* _What is expected_
Report how many lines of the material below contain the word "height". Give only the number.

------------------------------------------------

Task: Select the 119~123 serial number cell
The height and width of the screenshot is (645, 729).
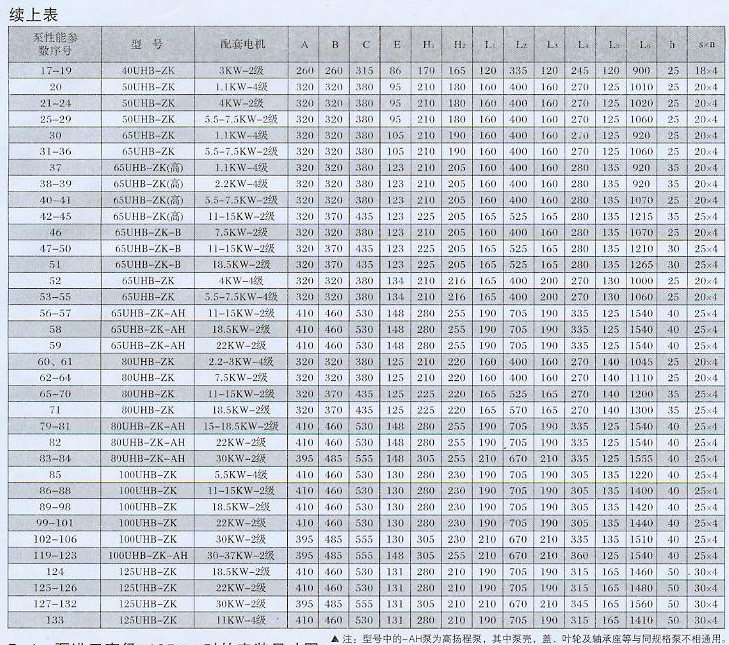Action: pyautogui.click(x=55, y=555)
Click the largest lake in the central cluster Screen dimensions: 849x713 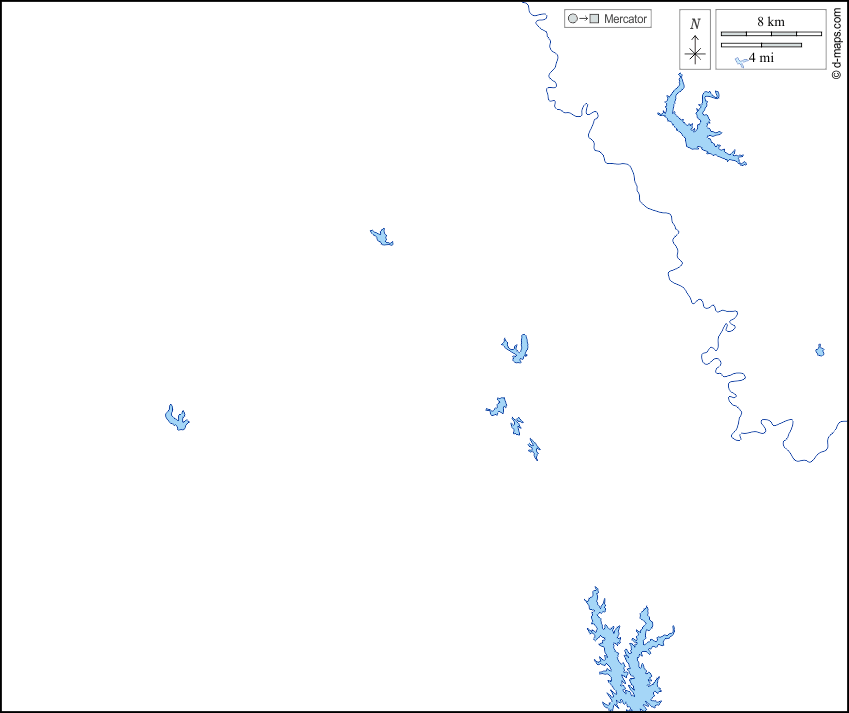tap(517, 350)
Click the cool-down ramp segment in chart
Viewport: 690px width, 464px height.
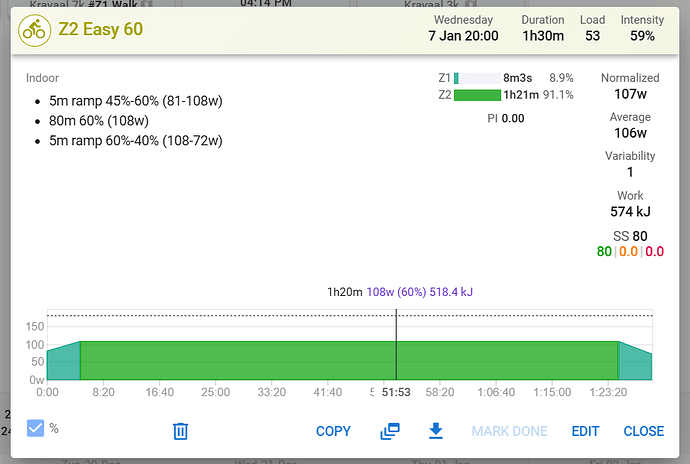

------------------------------------------------

* _Problem solution_
2